InfluxDB requires a lot more threads to be able to handle high-cardinality data, but there are diminishing returns on adding more workers, revealing that there are underlying barriers which are not overcome by providing more threads to the system.

QuestDB handles high-cardinality better with more threads. When cardinality is low, fewer workers lead to an overall higher maximum throughput, but a steeper drop in ingestion rates when going from 1M devices to 10M.

Support and community#

The community is vital to QuestDB so that beginners have an environment that encourages getting up and running quickly. Experienced users have channels for raising technical questions or bugs with the engineering team or other power users. We have a growing Slack workspace with over 900 members who discuss how they are using QuestDB daily to power their businesses. Our mission is to solve the problems users have with time series data. To achieve that, we are driven to understand the pain points that arise from practical scenarios, and we have the community as a force that informs our product roadmap.

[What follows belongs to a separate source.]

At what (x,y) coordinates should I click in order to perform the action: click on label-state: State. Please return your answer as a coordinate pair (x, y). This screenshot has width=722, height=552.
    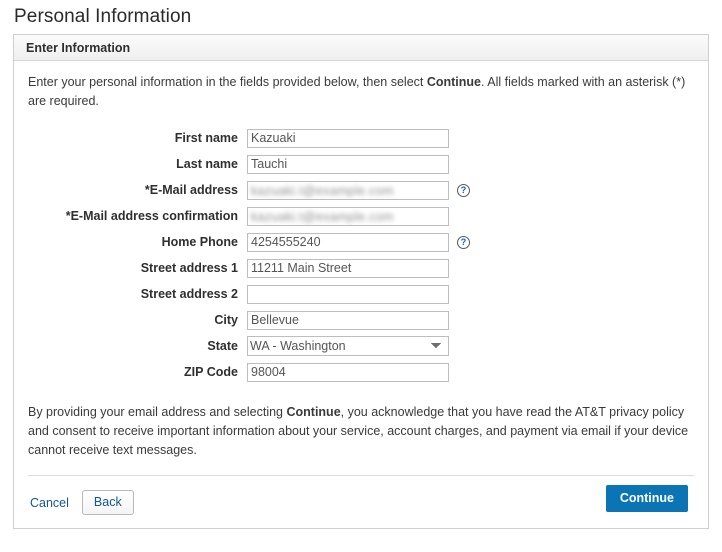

We designed QuestDB to sidestep custom query languages that require specialist knowledge to understand. We believe that it should be easy to ask questions about how your own data looks and changes. Support, community forums, and online resources are a treasure trove of many decades of knowledge working with SQL which directly transfers to using QuestDB. If you are new to QuestDB (or SQL), it's easy to get started by means of online resources, tutorials, and the expertise shared by our community. For seasoned SQL experts, there is no learning curve except for time-based calculations and analysis specific for time series.

Choosing a database that fits#

We want to make sure engineers can pick the right tool for the job and have highlighted some key differentiators between QuestDB and InfluxDB. If there are suggestions for improving this comparison, we'd be happy to include this in our analysis.